High-Volume Agent Connectors
High-Volume Agent (HVA) connectors, available within the SaaS and Hybrid deployment models, provide an efficient, scalable, and secure data replication solution for handling substantial data volumes for your database. This document offers a detailed overview of Fivetran HVA connectors, highlighting their architecture, core capabilities, and how they differ from our other database (non-HVA) connectors and HVR.
Supported databases and services
We have HVA connectors for the following databases and services:
Architecture and operations
HVA connectors provide an effective and scalable solution for real-time data replication, particularly suited for handling larger volumes of data. Using the agent-based approach instead of remote capture, the HVA connectors ensure high-performance data replication that is secure, reliable, and less resource-intensive on the source database systems.
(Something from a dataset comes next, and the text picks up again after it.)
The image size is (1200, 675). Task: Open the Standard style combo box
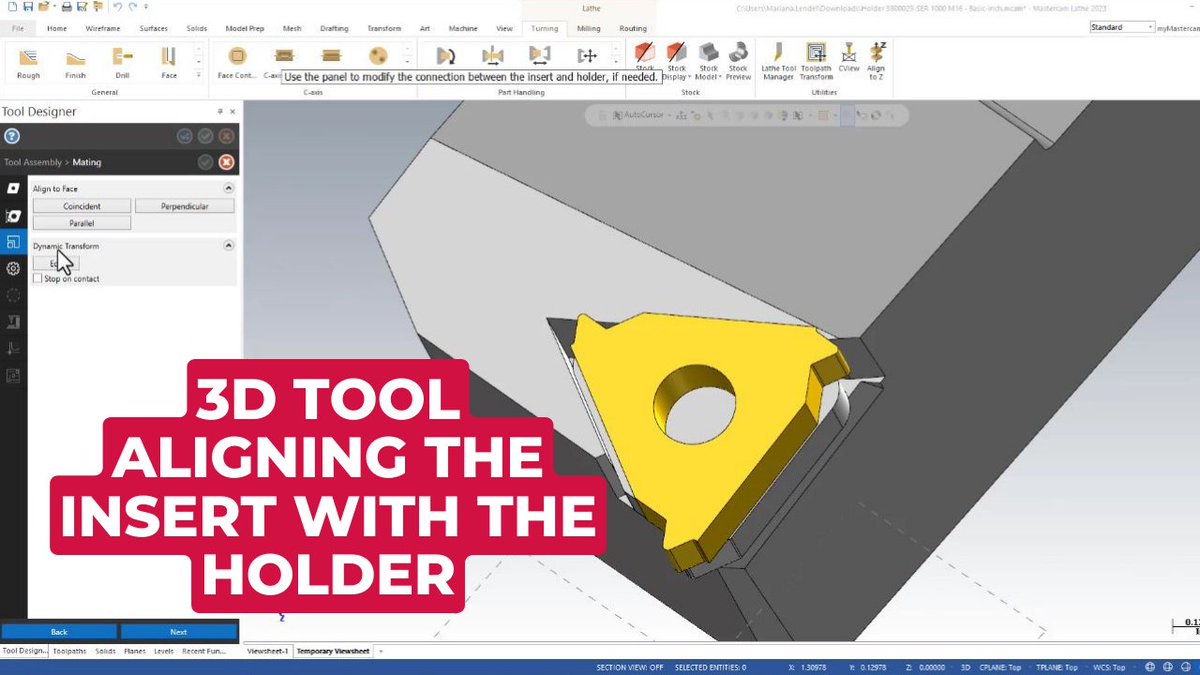click(1122, 26)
The HVA architecture diagram presents a streamlined process where data flows from the customer's network through the HVA connector to Fivetran network and ultimately to the destination network.
At the core of the architecture is an on-premises agent that typically resides on the same machine as the source database. This setup enables the agent to directly access and identify change data, minimizing latency and maximizing the efficiency of encrypted and compressed data transfer from a source system to your destination.
Agent installation
The HVA is an installable software that is typically configured directly on the machine where a source database resides. The agent is responsible for initiating and managing the data change capture from the source database. You can download the HVA installation file from the Downloads page of your Fivetran dashboard. Once installed, the HVA runs as a system process (daemon) on Unix and Linux and as a service on Windows.
Connection
The agent establishes a secure connection to the Fivetran network using a specified TCP/IP port number (default port is 4343
). The encrypted connection ensures the safe transmission of data. Depending on the deployment model and security requirements, we support various methods for secure connections, including:
- Direct connection
- SSH tunnel
- Virtual Private Network
- Private networking, such as AWS PrivateLink, Azure Private Link, or Google Cloud Private Service Connect
For more information, see the HVA connection options section.
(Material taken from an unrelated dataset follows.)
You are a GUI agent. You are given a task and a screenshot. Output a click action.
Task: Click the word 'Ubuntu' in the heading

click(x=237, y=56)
Incremental updates and compression
The HVA uses log-based Change Data Capture (CDC) to capture data changes asynchronously from the database transaction logs. Before transmitting the identified changes, the agent compresses the data, significantly reducing the size and therefore decreasing network bandwidth usage.
Data transmission
The agent sends the compressed data encrypted over the secure connection to the Fivetran cloud.
Processing and loading
We process the incoming data streams to match the destination schema and then load the data into your destination, making it available for analytics and business intelligence tools.
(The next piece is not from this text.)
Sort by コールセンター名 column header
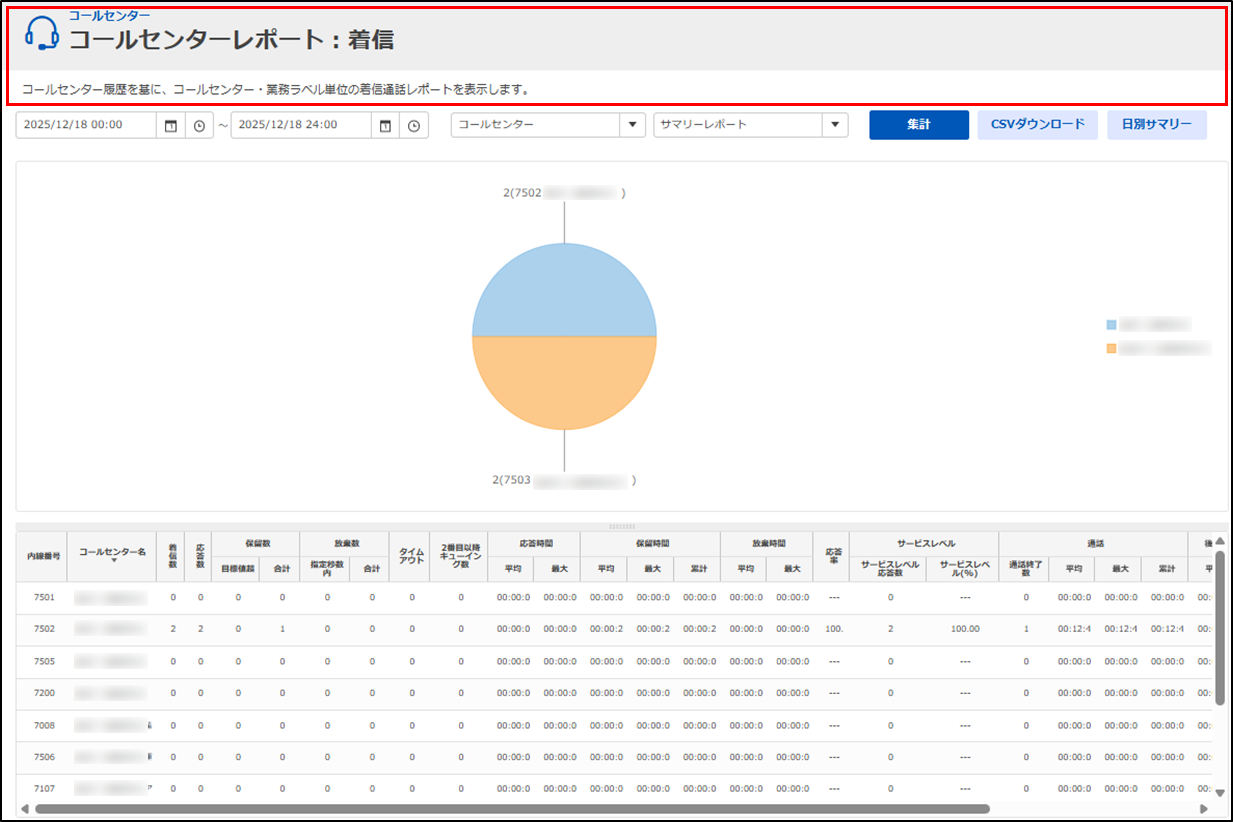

Orchestration and configuration
We orchestrate the data movement, ensuring efficient transfer, and manage the configuration of the replication process through the Fivetran dashboard.
Key differences between Fivetran database replication solutions
This section features a comparison table detailing the key differences between HVA connectors, database (non-HVA) connectors, and HVR in terms of functionality, architecture, and intended use cases.
HVA Connectors | Database (non-HVA) Connectors | HVR | |
---|---|---|---|
Architecture | On-premises agent-based architecture that combines high-volume replication capabilities with ease of use, offering a managed service through the Fivetran dashboard. | Database (non-HVA) connectors use remote change data capture methods. | A standalone high-volume real-time data replication platform offering flexibility for data integration scenarios. |
Performance | Designed for high-volume use cases, utilizing log-based change data capture directly from source system logs for low-latency replication. | Suitable for lower to medium data volumes, may introduce more latency compared to HVA and HVR. | Intended for high-volume, near real-time data replication scenarios; provides additional features such as compare and more granular control over replication processes. |
Setup and management | Requires an agent installed on the database server but simplifies the replication process with a user-friendly interface (Fivetran dashboard) and managed updates. | Fully-managed service, the entire lifecycle, from configuration to daily operation, is managed through Fivetran dashboard without the need for any on-premises installation. | The setup process is more complex and customizable than HVA and database (non-HVA) connectors, catering to high-demand environments. Its extensive configurability supports complex replication scenarios but comes with higher operational overhead. |
Ideal use case | Enterprises looking to leverage our managed service ease while accommodating the demands of high-volume data replication. | Best for organizations seeking simplicity in setup and management, where direct, high-performance replication is less critical. | Aimed at complex, high-demand environments that require near real-time data replication across heterogeneous systems. |
Data flow | By default, data flows through the Fivetran cloud. Hybrid deployment enables database data to flow directly from source to destination. | By default, data flows through the Fivetran cloud. Hybrid deployment enables database data to flow directly from source to destination. | Data flows directly from source to destination. No database data passes through the Fivetran cloud. |
The choice between HVA connectors, other database (non-HVA) connectors, and HVR depends on the specific data replication needs, volume, and the needed management level. HVA connectors offer a balance between high-performance replication and ease of use, making it suitable for enterprises that require efficient data replication without the complexity of self-hosting the entire replication software.
Key capabilities
HVA connectors are most beneficial for databases that generate large amounts of data or have an extensive historical data repository. Examples include software product databases that track every event or databases used as ERP backends, where there may be thousands of data units to track and monitor.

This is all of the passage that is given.